Hi Jerry -
"As far as the higher resistance and voltage/power losses. Some of the GURUs here on the board talk about doing just that to some gennys to compensate for a genny to load missmatch."
Yes, if the machine is such that resistance is so low that it stalls the blades then adding resistance downstream can improve performance a lot. Consider the extreme case - imagine a system with 0 resistance (an alternator wound with superconducting wire) - then it would take an infinite amount of torque to increase alternator rpm above cutin rpm - the blades could never speed up. On the other hand - if the alternator has infinite resistance then no power would be generated (or an infinitely small amount) and the blades would free spin. Somewhere between is the 'best' match for the blades and often times this involves adding resistance. My thinking with these machines lately is that it's wise to overbuild the alternator - you have to have resistance (heat) somewhere in the system, it makes sense to remove some of it from the stator I think. There have been a few burnouts lately in 10' machines we made. Some of these were not really the fault of the machine but rather the load it was hooked to. A couple recently were the fault of the machine - 10' machines on very good wind sites and the bottom line was simply too much heat in the stator. By using larger magnets - changing the coils a bit (fewer turns, heavier wire) I think we can lower resistance 50% without only a bit more cost in magnets. But - in order for those machines to run well in high winds we'll have to add resistance down stream.
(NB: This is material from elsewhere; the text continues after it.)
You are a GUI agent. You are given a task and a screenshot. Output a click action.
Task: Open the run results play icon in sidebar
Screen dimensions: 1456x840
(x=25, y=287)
"As far as star conection you've allready got some resistance and voltage loss built into the genny. Some feel more resistance is a good thing?"
Star -Delta -Jerry rigged doesnt even enter into it at all. Wound for the same cutin speed with the same magnets then each way would be about the same. Given the same magnet rotors - if I wound with Delta then it'd be lots more turns and thinner wire per coil. In the end, if cutin speed is the same, so would resistance be. It's not that 'more resistance is better' - its that we need the right amount.
Of course - with an electronic controller (some sort of PWM MPPT controller or something) then resistance could be extremely low and the controller would do the work of matching the blades to the load. That's not what most folks are doing though.
"You would think the higher resistance would alow the genny to spin up faster and compensate for some loss?"
Yes, in some cases if the alternator was built to produce more power at a given rpm than the blades can produce, adding resistance helps.